42 1997年8月号
不可解な泉佐野コスモ調査報告書

杜撰な買収で法的責任なし? 責任を明確にして破綻処理を

 経営が破綻した大阪府出資の第三セクター叶佐野コスモポリスが、二重買いや存在しない土地を
購入するなど、実際の面積より5ヘクタール(約20億円)を余分に買収した問題の調査報告が発表されました。
 報告書は、コ社の調査委員会がまとめたものですが、メンバーは府が2人、泉佐野市2人、コ社2人、
専門委員2人はコ社の公認会計士と市関係の弁護士の8人で構成され、いわば「身内」の調査委員会です。

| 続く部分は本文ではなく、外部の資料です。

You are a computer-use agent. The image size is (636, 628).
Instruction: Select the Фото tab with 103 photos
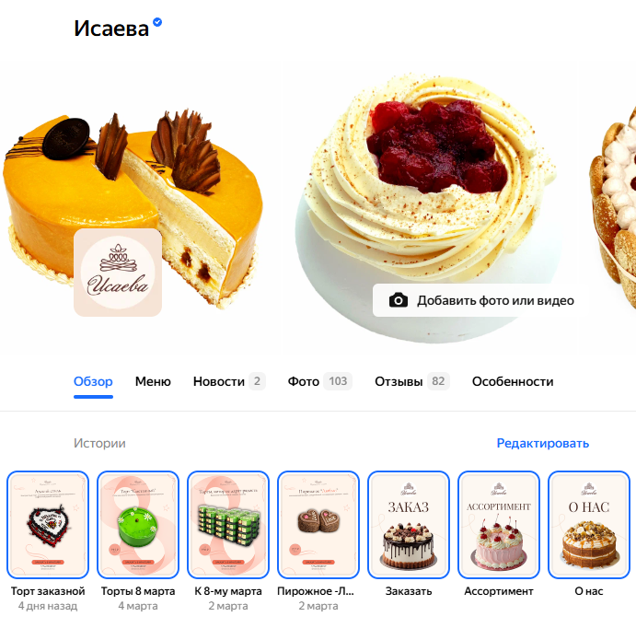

「面積差異と約20億円の支出増加が生じたのは、地権者の権利主張を容認して早期の用地集約、事業化を
図るための妥協であり、その判断については既に詳述した経営判断法則に照らして善管注意義務忠実義務
違反はないと考える」また、「判断基準に照らして取締役が誠実かつ合理的に行動したのであれば、
その後の状況の変化により結果的に損害が発生し、或いは余分な出費が支払われたとしても、
善管注意義務・忠実義務違反にはならないと考えるべきであろう」とずさんな買収を正当化し、一切、会社や
取締役の責任がないとしています。
 コ社の誤りは、全体面積(85.6ha)を確定せずに買収にはいり、地権者に一斉個別面積提示をしたことです。
これで実測以上の土地を主張したり、里道や水路まで含むなど地権者の言いなりの買収につながりました。
買収契約をチェックもせず、稟議書も残していない実態です。
そのことを正当化する調査報告は根拠がありません。
 当時は90年4月総量規制、91年の地価税宅地並課税の導入で民間の土地投資撤退が始まり土地開発に
暗雲が立ち込めてきた時代で、事業存続の論議なく進められたコ社首脳部の経営判断の甘さが問題と
なります。
そのなかで府は92年6月に70億円を融資、バブル崩壊の93年8月に銀行団へ50億円の融資依頼しており、
主導的な立場をとってきた府の責任は重たい。
そのため今後の破綻処理に安易に184億円もの税金を投入しようとする姿勢は容認できません。
府民の皆さんも許されないでしょう。
 今後、府、市、コ社、銀行団、ゼネコンの責任を明確にしたうえで破綻処理にはいるべきです。
既に買取りを前提にした府の跡地利用検討会議は主客転倒です。
これらは、8月12日に開催される府商工農林常任委員会で、用地買収の責任、コ社の組織機構、府の責任、
破綻処理などの問題を糾す予定です。